Good reviews don’t mean box office hits
The adage is critics don’t close shows, producers do.
But critics wrote generally positive reviews for Paper Mill Playhouse’s latest foray on Broadway — “Honeymoon in Vegas” — and it will close this Sunday (April 5). It’s cashing in just a few weeks before the official cutoff for the Tony Awards (April 23) and announcement of the nominations (April 28).
Shows usually try to hang on, as did “A Gentleman’s Guide of Love and Murder,” whose box office picked up after it get nominated and then won the Best Musical Tony.
“But “Honeymoon” is losing more than a $100,000 a week, according to the New York Times. To read more, click here.
Double-dipping with ‘The Wiz’
After “The Sound of Music” and “Peter Pan,” NBC’s next live Broadway show next December will be “The Wiz.” This time around, though, it won’t be a one off.
The production, in association with the super creative Cirque du Soleil folks, plans to open on Broadway in 2016.

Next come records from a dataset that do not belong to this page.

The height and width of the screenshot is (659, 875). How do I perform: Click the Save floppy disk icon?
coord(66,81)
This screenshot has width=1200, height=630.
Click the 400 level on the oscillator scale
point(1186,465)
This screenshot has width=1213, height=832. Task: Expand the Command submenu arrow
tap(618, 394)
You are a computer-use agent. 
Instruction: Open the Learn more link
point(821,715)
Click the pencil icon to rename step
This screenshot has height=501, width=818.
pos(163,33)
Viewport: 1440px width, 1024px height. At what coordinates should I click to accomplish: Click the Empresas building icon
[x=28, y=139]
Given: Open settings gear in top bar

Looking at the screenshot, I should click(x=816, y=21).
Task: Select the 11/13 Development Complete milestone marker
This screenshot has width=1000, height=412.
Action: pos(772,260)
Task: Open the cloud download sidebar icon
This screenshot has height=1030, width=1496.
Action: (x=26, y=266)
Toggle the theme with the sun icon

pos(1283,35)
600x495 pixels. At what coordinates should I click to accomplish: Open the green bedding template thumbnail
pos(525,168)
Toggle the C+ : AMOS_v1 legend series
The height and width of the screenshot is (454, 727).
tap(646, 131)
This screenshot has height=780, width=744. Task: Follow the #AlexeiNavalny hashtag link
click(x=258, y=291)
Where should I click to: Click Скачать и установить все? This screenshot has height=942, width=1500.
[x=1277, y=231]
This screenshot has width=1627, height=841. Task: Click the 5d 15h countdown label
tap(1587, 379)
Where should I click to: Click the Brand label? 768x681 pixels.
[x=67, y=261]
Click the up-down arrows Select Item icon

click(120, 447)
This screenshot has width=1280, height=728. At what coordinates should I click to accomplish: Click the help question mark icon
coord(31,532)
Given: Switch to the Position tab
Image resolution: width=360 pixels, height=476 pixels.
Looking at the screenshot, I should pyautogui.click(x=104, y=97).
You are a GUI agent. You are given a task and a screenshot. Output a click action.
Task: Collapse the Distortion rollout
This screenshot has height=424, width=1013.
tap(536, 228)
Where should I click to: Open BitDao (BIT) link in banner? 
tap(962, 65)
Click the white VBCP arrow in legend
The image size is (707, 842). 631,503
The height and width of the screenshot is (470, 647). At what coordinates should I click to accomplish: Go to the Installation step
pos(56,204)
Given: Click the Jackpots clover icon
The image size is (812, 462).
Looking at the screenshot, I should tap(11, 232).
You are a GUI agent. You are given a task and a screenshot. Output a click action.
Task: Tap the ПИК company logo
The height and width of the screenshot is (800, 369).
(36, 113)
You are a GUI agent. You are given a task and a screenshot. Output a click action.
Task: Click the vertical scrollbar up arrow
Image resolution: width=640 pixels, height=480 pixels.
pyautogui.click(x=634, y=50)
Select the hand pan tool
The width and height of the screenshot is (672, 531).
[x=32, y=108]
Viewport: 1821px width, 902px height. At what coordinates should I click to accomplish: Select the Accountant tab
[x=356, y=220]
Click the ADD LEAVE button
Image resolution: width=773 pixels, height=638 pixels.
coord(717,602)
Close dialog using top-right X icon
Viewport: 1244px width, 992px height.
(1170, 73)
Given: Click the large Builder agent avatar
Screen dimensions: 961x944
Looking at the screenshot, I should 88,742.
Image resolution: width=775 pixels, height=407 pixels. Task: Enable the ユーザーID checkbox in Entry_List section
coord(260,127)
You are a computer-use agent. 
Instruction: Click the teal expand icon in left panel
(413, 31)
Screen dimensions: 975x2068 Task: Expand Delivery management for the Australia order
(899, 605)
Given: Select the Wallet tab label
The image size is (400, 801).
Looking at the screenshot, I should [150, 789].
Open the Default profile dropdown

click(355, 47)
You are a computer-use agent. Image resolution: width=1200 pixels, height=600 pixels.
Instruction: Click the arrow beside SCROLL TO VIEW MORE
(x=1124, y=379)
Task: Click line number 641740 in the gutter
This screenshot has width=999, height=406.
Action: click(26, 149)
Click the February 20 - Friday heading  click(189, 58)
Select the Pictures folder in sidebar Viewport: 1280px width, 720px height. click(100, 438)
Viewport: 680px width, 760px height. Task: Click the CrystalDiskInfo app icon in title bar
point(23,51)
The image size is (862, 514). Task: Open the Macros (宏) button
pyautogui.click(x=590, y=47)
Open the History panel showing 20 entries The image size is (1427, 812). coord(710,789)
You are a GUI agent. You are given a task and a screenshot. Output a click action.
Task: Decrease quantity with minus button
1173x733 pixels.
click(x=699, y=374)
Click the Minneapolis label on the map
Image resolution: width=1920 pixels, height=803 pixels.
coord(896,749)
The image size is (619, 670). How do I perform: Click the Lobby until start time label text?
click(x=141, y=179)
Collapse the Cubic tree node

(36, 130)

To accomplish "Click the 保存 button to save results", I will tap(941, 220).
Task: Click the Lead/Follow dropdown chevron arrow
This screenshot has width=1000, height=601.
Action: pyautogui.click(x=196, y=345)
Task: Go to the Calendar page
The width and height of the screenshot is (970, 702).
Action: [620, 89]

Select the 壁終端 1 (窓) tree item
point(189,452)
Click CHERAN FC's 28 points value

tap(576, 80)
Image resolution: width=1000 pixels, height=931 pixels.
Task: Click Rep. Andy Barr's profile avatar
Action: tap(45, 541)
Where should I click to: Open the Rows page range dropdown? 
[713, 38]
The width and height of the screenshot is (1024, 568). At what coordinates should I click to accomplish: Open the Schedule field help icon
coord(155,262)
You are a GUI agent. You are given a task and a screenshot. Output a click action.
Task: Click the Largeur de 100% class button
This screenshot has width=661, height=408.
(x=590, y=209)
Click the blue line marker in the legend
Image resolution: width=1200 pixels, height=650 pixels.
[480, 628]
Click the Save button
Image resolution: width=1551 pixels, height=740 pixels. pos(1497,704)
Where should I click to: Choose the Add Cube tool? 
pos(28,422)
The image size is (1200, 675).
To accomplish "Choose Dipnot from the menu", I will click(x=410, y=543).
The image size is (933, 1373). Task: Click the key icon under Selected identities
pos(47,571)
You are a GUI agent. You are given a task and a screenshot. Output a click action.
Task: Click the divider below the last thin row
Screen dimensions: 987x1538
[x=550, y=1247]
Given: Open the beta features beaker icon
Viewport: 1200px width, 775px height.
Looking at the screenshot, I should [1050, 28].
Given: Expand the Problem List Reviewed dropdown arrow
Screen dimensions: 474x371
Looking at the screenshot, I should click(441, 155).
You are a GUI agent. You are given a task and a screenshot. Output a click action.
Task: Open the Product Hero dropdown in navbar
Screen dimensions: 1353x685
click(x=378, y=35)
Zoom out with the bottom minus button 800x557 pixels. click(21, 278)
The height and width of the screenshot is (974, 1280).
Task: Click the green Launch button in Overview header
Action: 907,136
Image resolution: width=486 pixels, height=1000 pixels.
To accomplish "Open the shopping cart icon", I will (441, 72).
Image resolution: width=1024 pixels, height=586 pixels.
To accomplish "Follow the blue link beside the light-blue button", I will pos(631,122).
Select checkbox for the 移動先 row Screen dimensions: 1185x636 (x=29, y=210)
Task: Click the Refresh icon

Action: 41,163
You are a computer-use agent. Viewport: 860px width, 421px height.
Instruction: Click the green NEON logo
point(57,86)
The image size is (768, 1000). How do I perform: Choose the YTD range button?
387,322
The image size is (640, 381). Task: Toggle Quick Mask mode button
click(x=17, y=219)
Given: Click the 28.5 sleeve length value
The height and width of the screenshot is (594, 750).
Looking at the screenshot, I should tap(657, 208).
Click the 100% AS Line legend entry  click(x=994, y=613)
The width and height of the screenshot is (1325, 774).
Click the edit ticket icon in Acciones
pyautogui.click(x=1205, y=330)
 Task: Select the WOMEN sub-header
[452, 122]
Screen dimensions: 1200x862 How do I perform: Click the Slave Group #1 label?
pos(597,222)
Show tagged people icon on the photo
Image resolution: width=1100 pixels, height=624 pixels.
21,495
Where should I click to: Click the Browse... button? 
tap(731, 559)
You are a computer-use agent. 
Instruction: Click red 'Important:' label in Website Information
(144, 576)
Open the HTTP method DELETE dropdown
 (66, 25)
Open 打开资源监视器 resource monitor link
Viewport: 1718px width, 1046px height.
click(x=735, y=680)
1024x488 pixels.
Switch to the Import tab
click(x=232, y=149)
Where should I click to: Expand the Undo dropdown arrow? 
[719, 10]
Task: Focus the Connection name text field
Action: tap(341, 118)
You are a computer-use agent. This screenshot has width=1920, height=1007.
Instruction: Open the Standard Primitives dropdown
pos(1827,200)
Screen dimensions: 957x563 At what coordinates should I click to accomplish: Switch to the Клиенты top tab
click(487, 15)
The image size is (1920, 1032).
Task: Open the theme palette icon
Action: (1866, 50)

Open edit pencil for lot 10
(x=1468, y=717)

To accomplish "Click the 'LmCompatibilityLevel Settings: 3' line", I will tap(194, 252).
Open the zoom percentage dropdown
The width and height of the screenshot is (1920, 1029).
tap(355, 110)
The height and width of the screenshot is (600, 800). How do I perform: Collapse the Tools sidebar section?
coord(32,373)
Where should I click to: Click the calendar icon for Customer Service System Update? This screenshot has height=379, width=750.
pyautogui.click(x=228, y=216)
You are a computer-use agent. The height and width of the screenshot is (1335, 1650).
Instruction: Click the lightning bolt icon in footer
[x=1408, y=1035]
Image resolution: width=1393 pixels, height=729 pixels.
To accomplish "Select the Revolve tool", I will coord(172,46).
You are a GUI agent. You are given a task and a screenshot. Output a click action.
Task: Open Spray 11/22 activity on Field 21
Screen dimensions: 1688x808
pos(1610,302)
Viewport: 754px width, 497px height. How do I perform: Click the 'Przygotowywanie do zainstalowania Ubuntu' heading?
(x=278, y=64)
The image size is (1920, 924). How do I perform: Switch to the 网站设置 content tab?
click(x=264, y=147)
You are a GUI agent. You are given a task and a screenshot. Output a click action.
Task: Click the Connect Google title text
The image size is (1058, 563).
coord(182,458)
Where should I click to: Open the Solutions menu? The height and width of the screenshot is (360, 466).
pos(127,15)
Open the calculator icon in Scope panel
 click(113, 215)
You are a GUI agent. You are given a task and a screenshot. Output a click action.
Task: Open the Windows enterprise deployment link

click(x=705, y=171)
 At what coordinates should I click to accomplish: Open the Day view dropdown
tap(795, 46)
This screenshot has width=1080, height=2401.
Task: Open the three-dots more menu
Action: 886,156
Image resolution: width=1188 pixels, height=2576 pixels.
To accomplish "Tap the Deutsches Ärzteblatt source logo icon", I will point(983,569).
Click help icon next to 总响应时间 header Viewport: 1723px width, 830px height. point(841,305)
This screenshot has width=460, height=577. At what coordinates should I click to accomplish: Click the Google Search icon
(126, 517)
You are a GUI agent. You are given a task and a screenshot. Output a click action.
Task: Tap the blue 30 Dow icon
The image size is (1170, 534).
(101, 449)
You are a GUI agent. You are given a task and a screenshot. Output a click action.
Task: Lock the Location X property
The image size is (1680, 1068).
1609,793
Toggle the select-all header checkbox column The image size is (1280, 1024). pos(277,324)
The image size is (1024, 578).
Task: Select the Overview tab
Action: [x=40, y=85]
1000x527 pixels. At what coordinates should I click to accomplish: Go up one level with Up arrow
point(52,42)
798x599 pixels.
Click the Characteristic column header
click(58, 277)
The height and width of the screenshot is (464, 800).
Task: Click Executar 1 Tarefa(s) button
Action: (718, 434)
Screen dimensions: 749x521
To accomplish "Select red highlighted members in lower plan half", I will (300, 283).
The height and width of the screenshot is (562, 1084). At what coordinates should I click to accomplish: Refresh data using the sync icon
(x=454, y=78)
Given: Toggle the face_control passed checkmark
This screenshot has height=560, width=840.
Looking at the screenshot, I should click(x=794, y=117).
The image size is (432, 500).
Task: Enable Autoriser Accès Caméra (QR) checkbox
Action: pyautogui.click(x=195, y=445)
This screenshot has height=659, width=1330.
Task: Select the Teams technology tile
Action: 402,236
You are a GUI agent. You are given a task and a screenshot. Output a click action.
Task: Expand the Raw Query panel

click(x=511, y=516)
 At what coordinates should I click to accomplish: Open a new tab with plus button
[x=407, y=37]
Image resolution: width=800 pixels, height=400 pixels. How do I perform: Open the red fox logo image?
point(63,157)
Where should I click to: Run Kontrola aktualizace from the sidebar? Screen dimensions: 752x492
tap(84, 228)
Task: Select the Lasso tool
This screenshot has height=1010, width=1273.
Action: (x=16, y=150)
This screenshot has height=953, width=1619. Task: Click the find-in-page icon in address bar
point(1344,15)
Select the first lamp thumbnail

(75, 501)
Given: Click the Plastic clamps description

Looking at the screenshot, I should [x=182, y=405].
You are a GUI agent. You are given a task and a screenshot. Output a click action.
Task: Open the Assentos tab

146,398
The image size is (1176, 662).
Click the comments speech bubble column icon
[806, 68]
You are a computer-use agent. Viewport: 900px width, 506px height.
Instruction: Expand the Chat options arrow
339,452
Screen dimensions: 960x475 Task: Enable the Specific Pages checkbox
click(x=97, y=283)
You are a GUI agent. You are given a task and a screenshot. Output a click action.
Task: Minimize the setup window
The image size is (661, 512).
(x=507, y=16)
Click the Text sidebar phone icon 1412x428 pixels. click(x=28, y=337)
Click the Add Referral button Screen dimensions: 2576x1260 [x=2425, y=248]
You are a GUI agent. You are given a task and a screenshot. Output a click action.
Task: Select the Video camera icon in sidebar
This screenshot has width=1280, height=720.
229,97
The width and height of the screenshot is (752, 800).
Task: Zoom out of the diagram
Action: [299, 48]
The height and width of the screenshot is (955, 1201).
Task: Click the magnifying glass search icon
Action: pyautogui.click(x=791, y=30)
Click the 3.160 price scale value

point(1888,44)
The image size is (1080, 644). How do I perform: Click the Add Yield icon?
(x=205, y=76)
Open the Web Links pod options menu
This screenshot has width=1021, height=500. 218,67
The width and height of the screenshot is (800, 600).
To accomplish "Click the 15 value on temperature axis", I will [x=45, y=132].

Set to air Dec. 3, the same executive producers from “The Sound of Music” and “Peter Pan” will be in charge along with Tony-winning director Kenny Leon (for both TV and Broadway). Also, Harvey Fierstein will contribute new material to the original book by William F. Brown. Last time he did that, he created “Newsies.”
“The Wiz,” a version of the “Wizard of Oz” story with a black cast, first opened on Broadway in 1975. A 1978 movie version starred Diana Ross as Dorothy, Michael Jackson as the Scarecrow and Nipsey Russell as the Tin Man.
To learn more, click here.
Clintons, Cheneys agree on ‘Hamilton’
Believe it or not, the Clinton Family (Hillary, Bill and Chelsea) and the Cheney family (Dick and wife Lynn) all loved the hottest show in NYC, “Hamilton.”
And this is not your regular, mainstream theater musical. Not. At. All. It’s a hip-hop musical featuring a mainly black and Latino cast playing America’s founding fathers. It sold out at the downtown Public Theater. The plan is to transfer it to Broadway this summer (previews on July 13, opens Aug. 6 at the Richard Rodgers Theatre).
Lin-Manuel Miranda’s musical is about the founding fathers who, in song and rhyme, fight for independence, debate the balance of constitutional powers, set fiscal policy and worry about their place in history. It also depicts the birth of partisan politics, which seem nastier that today, as hard as it may be to believe.